▶ [What to work on]:
Reproduce the entries shown below only from the line with "Task: Select the" down to the line with "This screenshot has height=623, width=1125.", keeping both end lines and copying each one exactly.

▶ [Data provided]:
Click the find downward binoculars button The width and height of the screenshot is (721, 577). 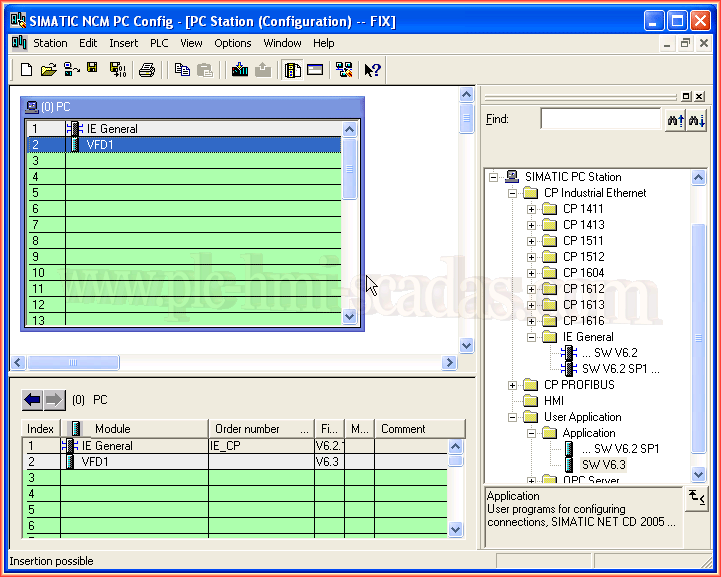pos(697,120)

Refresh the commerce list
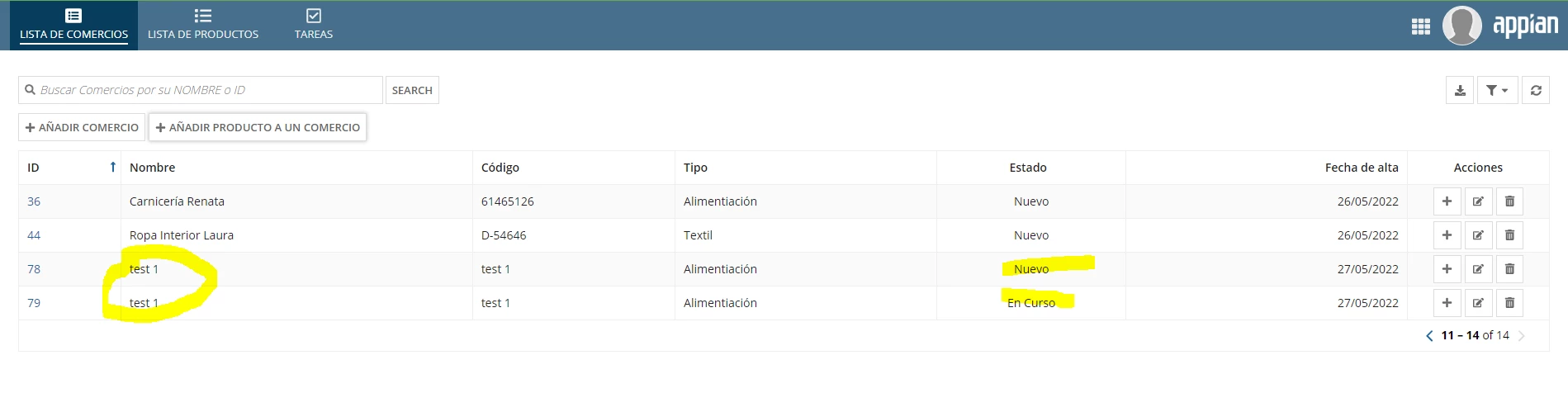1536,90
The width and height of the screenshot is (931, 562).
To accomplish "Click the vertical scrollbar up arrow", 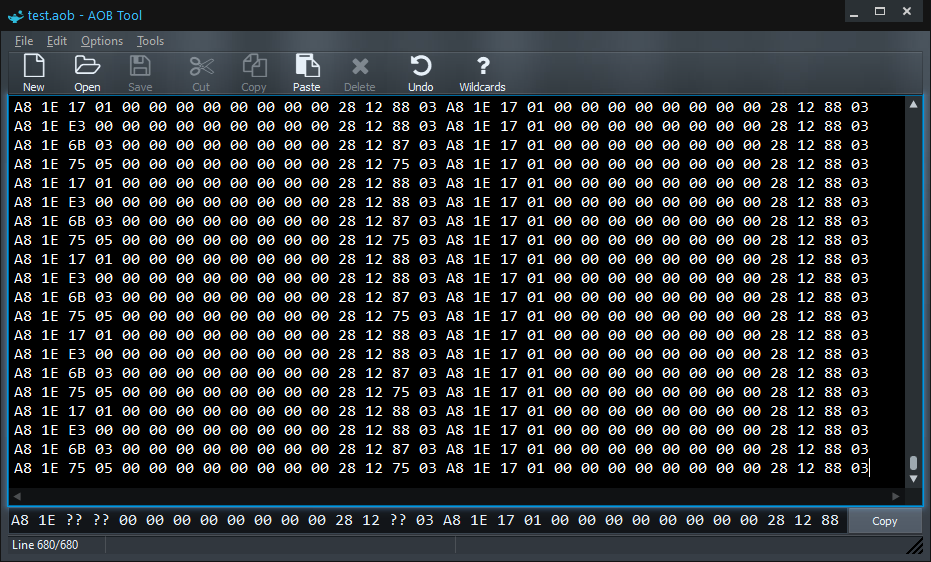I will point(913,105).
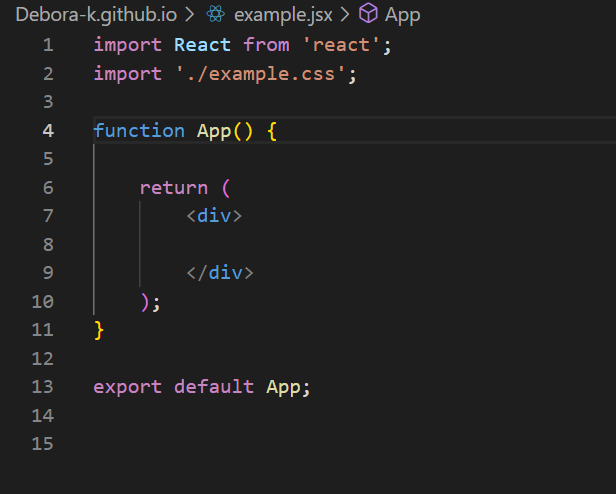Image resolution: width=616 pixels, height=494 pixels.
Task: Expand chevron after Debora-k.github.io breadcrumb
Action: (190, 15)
--
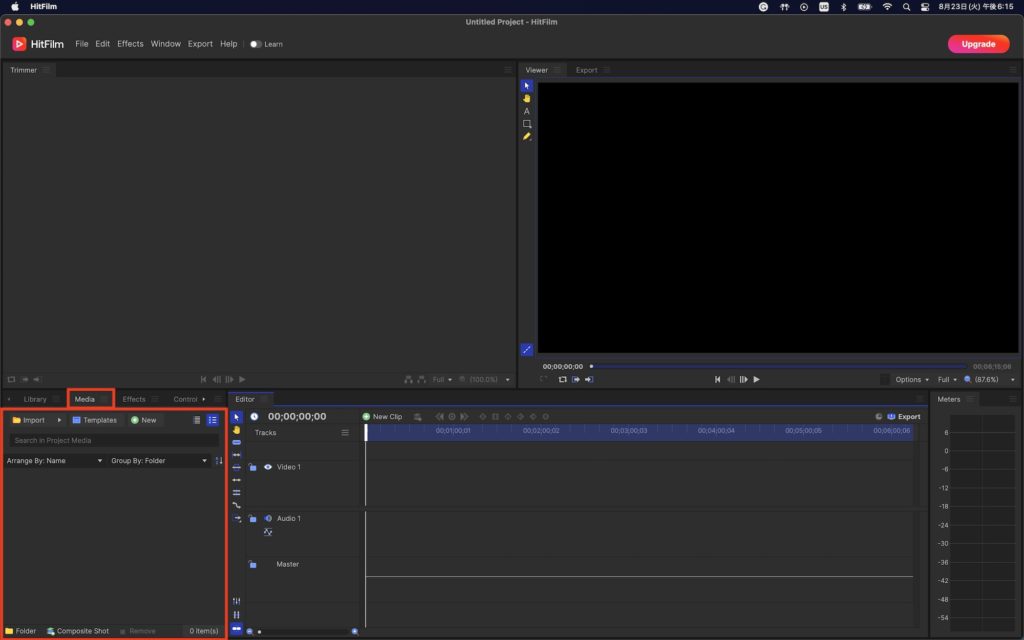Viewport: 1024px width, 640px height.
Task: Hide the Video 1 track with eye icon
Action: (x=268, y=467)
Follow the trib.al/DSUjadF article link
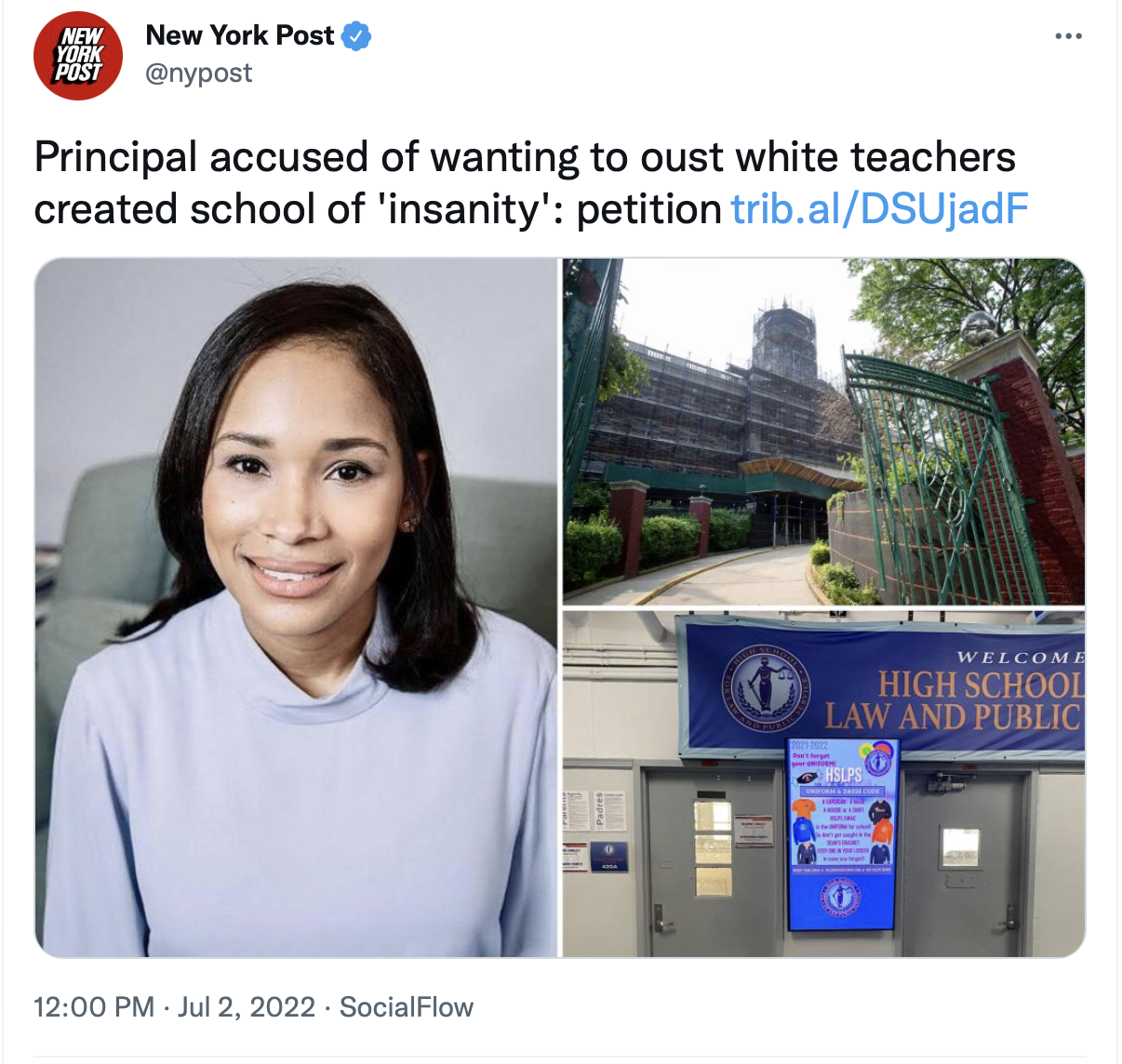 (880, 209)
==
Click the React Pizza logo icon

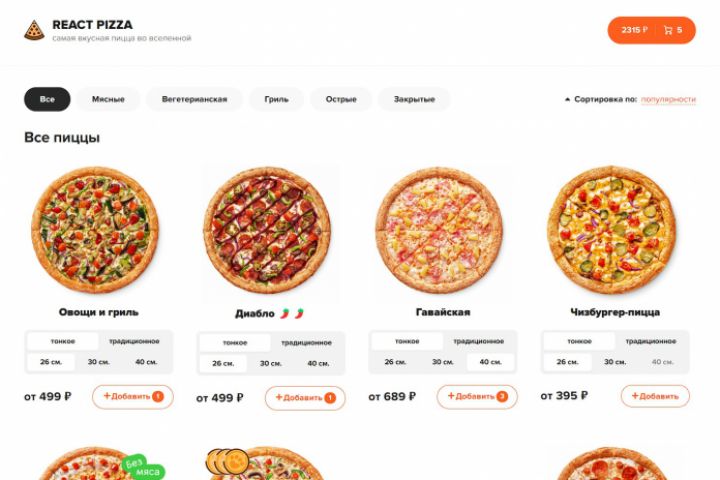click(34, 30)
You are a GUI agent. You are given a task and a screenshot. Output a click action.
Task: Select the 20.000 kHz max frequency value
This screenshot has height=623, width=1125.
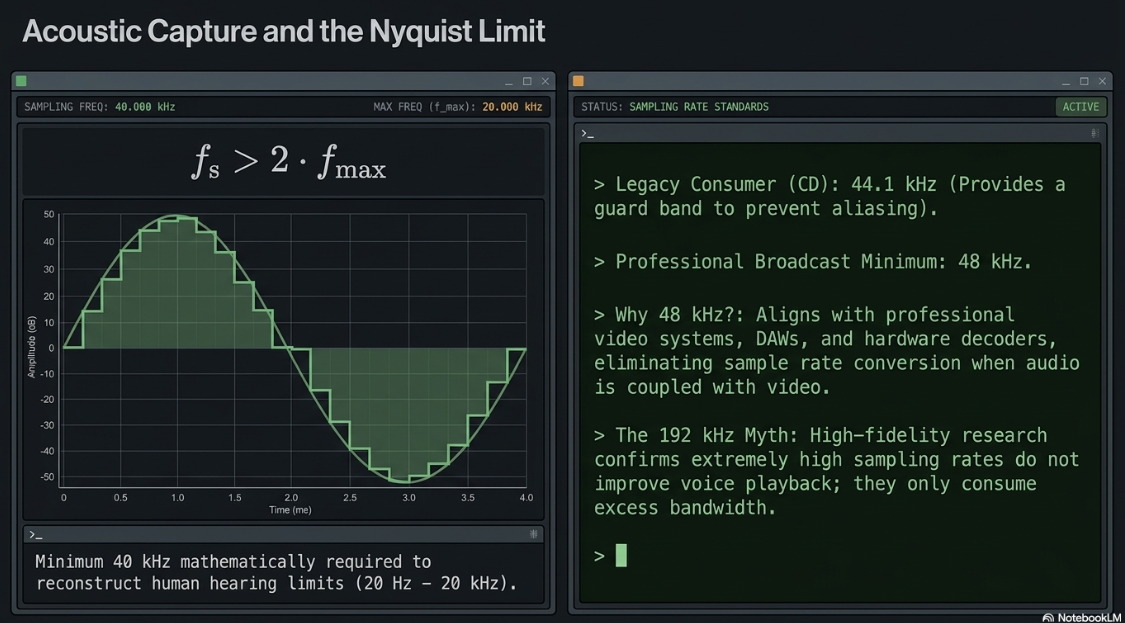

▶ [Response to this exercise]:
Task: Select the 20.000 kHz max frequency value
This screenshot has height=623, width=1125.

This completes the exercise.